Per Cannes un 64esimo cartellone molto 'glamour' SP

La 64esima edizione del Festival di Cannes si è aperta mercoledì. Tra i film proposti nella selezione «Quinzaine des réalisateurs» figurano «Nuvem – Le Poisson Lune» del giovane cineasta Basil Da Cunha e «Corpo Celeste» di Alice Rohrwacher.

La Svizzera è un paese ricco e accogliente, dove c’è lavoro per tutti. Per tanto tempo, questa confortante leggenda ha alimentato l’immaginario di numerosi lavoratori emigrati europei ed è stato trasposto sul grande schermo dall’italiano Franco Brusati, che ne ha saputo ricavare una commedia graffiante, ricca di mille aneddoti tragicomici («Pane e cioccolata» del 1972).

Un tema, quello dell’emigrazione, che ha spesso appassionato i registi, come ad esempio Elena Hazanov («La Traductrice») e Fernand Melgar («La fortezza»), per citare due tra le pellicole svizzere più recenti. Una fiction e un documentario che raccontano, ognuno alla sua maniera, l’arrivo in Svizzera di stranieri e la storia di un’integrazione difficile.

Emigrazione di ritorno

Il nuovo film presentato a Cannes, intitolato «Corpo Celeste», effettua il cammino in senso inverso. Parte dal Ticino per finire in Italia, più precisamente in Calabria, dove la piccola Marta, 13 anni, dopo un’infanzia trascorsa a Lugano è appena giunta con la madre e la sorella.

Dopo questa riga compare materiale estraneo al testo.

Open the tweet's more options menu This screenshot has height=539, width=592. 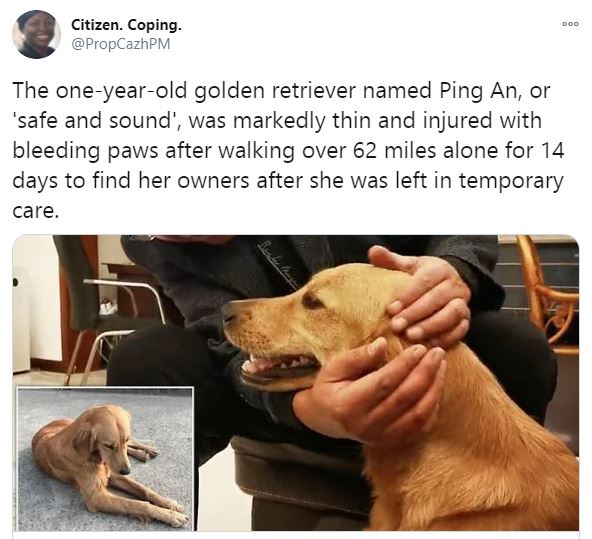pos(570,24)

Siamo nel 2010. Il film inizia appunto con l’arrivo di Marta (Yle Vianello) a Reggio Calabria, città che ha lasciato poco dopo la nascita, in seguito alla decisione del padre di trasferirsi in Svizzera. Un eldorado elvetico ormai nascosto nella memoria della giovane, che non lo evoca, ma da cui deve liberarsi se vuole trovare un suo posto in questa regione del Mezzogiorno.

«C’è stato un tempo in cui per gli italiani paesi come la Svizzera o la Germania erano sinonimi di liberazione, spiega la regista Alice Rohrwacher, 28 anni. Con la mondializzazione, molte cose sono cambiate: le condizioni di lavoro sono un po’ le stesse in tutta Europa. Conosco molti italiani, stabilitisi in Svizzera all’inizio degli anni ’90, che oggi preferiscono rientrare a casa loro».

Un rientro però non sempre facile, in particolare per la differenza sociale e di mentalità tra nord e sud. Un sud dove Marta è nata, ma dove si sente estranea. «Il film mostra come si impara a familiarizzarsi con la propria cultura, prosegue Alice Rohrwacher, nata in Toscana da padre tedesco. In Calabria, Marta è confrontata a una realtà molto diversa da quella che si era immaginata. Si trova di fronte una società che vuole avvicinarsi alla modernità ad ogni costo, mantenendo nello stesso tempo le sue vecchie tradizioni di vita cattoliche». Ed è proprio attraverso i corsi di catechismo che la ragazza dovrà imparare ad integrarsi.

«Corpo Celeste», coproduzione italo-franco-svizzera, sarà presentato a Cannes nella sezione «Quinzaine des réalisateurs», così come «Nuvem-Le Poisson Lune», cortometraggio che abbiamo potuto visionare, realizzato dal cineasta svizzero di origine portoghese Basil Da Cunha, studente alla Haute École d’Art et de Design di Ginevra.

Un cartomante e un pagliaccio

In portoghese «Nuvem» significa «Nuvola». È il nome dell’eroe, purché si possa chiamare «eroe» un giovane ‘borderline’, sorta di barbone celeste alla Beckett. Il film stravolge i punti di riferimento dello spettatore, con una sincerità toccante e un’innocenza divertente. Spetta così al pubblico ritrovare i pezzi di una vita d’erranza, quella che Nuvola (Nelson Duarte) ha perso nell’aria del tempo.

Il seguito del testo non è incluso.